ENTRIES PROVIDED: Begin

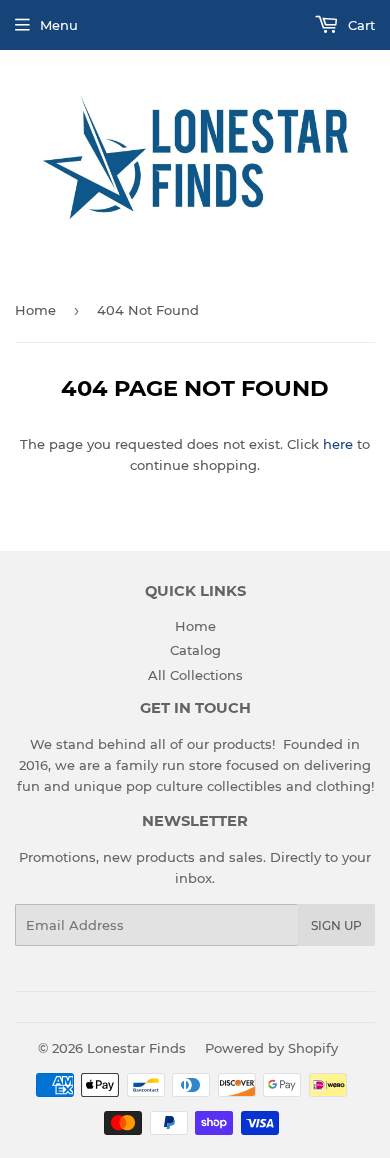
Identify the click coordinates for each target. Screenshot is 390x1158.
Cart (359, 25)
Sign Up (336, 925)
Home (35, 310)
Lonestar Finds (136, 1048)
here (338, 444)
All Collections (195, 675)
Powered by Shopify (271, 1048)
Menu (59, 25)
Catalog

ENTRIES PROVIDED: End

Give the records again exactly, without pictures.

Identify the click coordinates for each target. Screenshot is 390x1158.
Cart (359, 25)
Sign Up (336, 925)
Home (35, 310)
Lonestar Finds (136, 1048)
here (338, 444)
All Collections (195, 675)
Powered by Shopify (271, 1048)
Menu (59, 25)
Catalog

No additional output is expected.